The image below, which you can click on for greater detail, shows that 3i Infotech had debt of ₹7.42b at the end of September 2020, a reduction from ₹8.71b over a year. However, because it has a cash reserve of ₹3.16b, its net debt is less, at about ₹4.26b.
A Look At 3i Infotech's Liabilities
The latest balance sheet data shows that 3i Infotech had liabilities of ₹3.20b due within a year, and liabilities of ₹8.14b falling due after that. Offsetting these obligations, it had cash of ₹3.16b as well as receivables valued at ₹2.12b due within 12 months. So it has liabilities totalling ₹6.06b more than its cash and near-term receivables, combined.
Given this deficit is actually higher than the company's market capitalization of ₹5.11b, we think shareholders really should watch 3i Infotech's debt levels, like a parent watching their child ride a bike for the first time. Hypothetically, extremely heavy dilution would be required if the company were forced to pay down its liabilities by raising capital at the current share price.
We measure a company's debt load relative to its earnings power by looking at its net debt divided by its earnings before interest, tax, depreciation, and amortization (EBITDA) and by calculating how easily its earnings before interest and tax (EBIT) cover its interest expense (interest cover). Thus we consider debt relative to earnings both with and without depreciation and amortization expenses.

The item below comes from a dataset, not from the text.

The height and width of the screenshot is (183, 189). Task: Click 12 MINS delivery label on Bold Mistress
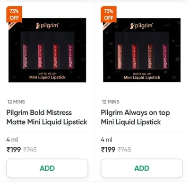(16, 102)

3i Infotech's net debt is sitting at a very reasonable 2.4 times its EBITDA, while its EBIT covered its interest expense just 3.8 times last year. While that doesn't worry us too much, it does suggest the interest payments are somewhat of a burden. 3i Infotech grew its EBIT by 4.5% in the last year. That's far from incredible but it is a good thing, when it comes to paying off debt. There's no doubt that we learn most about debt from the balance sheet. But it is 3i Infotech's earnings that will influence how the balance sheet holds up in the future. So if you're keen to discover more about its earnings, it might be worth checking out this graph of its long term earnings trend.

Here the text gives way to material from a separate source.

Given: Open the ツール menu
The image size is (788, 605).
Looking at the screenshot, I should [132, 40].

Finally, while the tax-man may adore accounting profits, lenders only accept cold hard cash. So we always check how much of that EBIT is translated into free cash flow. Over the last three years, 3i Infotech actually produced more free cash flow than EBIT. There's nothing better than incoming cash when it comes to staying in your lenders' good graces.
Our View
3i Infotech's level of total liabilities and interest cover definitely weigh on it, in our esteem. But the good news is it seems to be able to convert EBIT to free cash flow with ease. Looking at all the angles mentioned above, it does seem to us that 3i Infotech is a somewhat risky investment as a result of its debt. Not all risk is bad, as it can boost share price returns if it pays off, but this debt risk is worth keeping in mind. When analysing debt levels, the balance sheet is the obvious place to start. But ultimately, every company can contain risks that exist outside of the balance sheet. Consider risks, for instance. Every company has them, and we've spotted 3 warning signs for 3i Infotech you should know about.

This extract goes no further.